How a government shutdown could leave the Fed flying semi-blind
A U.S. government shutdown could begin this weekend, and many Congress-watchers think it's more likely than not. If prolonged, it would undermine policymakers' ability to measure how the economy is doing in real time.
Why it matters: This is an exceptionally delicate time for policy, as the Federal Reserve weighs whether to keep pushing interest rates higher and tries to guide the economy into a soft landing. Disruptions in the flow of data due to a shutdown would make it harder to make the right calls.
- Monetary policy is already set using backward-looking, unreliable gauges.

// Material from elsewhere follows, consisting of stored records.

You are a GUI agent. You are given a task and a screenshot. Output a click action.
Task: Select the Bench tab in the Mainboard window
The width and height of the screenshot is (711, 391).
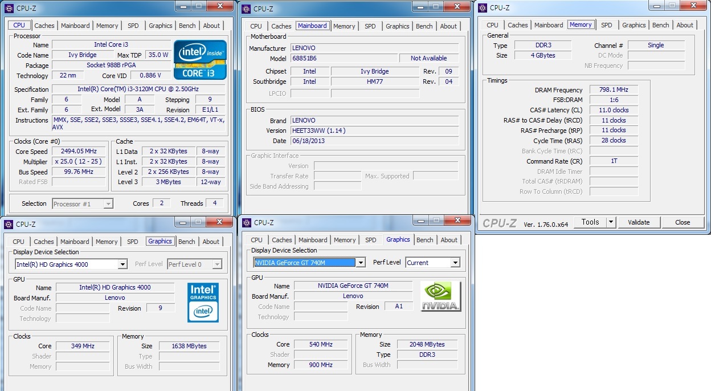(x=424, y=26)
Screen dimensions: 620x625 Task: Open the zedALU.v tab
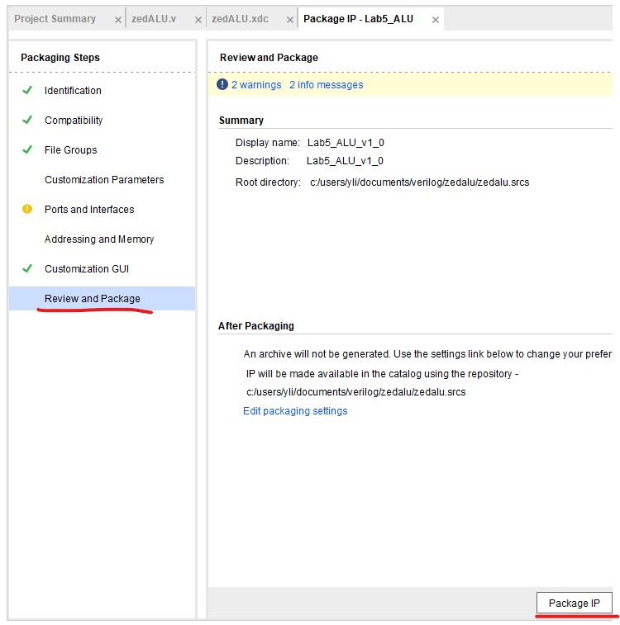(154, 19)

The risk is that the most important gauges — of trends in employment, inflation and economic activity — will be turned entirely off for weeks.

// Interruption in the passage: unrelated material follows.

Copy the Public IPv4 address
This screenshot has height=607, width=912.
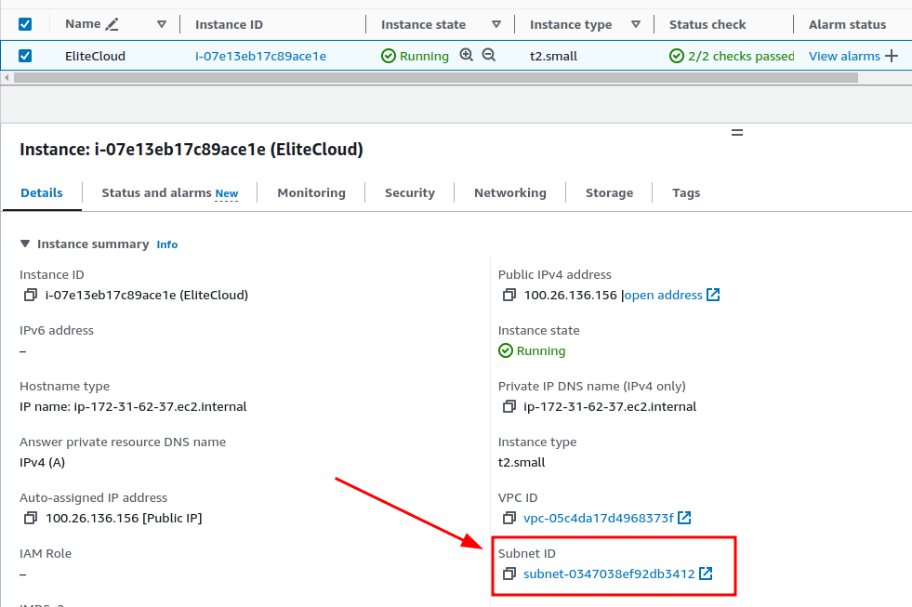(509, 295)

State of play: The shutdown would cover the Bureau of Labor Statistics, Bureau of Economic Analysis and Census — agencies that produce the key data for understanding the economy, including on job growth, unemployment, the Consumer Price Index and many more.
Yes, but: Policymakers would not be completely flying blind. Indeed, it would be a big moment for an increasingly varied set of private-sector data sources that economists use to complement government reports. In a prolonged shutdown, they would temporarily go from complements to replacements.

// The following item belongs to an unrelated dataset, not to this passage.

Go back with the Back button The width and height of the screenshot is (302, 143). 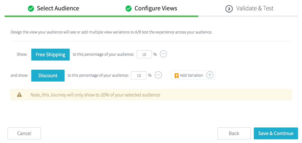pos(234,133)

- ADP, the payroll processing service, publishes data that sheds light on whether private-sector employers are adding to their payrolls, much as the government employment data does.
- The job listings site Indeed and social network LinkedIn publish data that tracks labor market dynamics — a useful parallel with data in the government's Job Openings and Labor Turnover series.
- The Adobe Digital Price Index is a private-sector measure of inflation modeled after the CPI. Activity indexes from the Institute for Supply Management can capture acceleration or deceleration in business conditions.
What they're saying: "We'll still have to make decisions with the data that we have available, and if we can't get access to the government data that we rely on, we'll supplement that with the best private-sector data that we can until that data becomes available," Minneapolis Fed president Neel Kashkari said this week in an event at the Wharton School.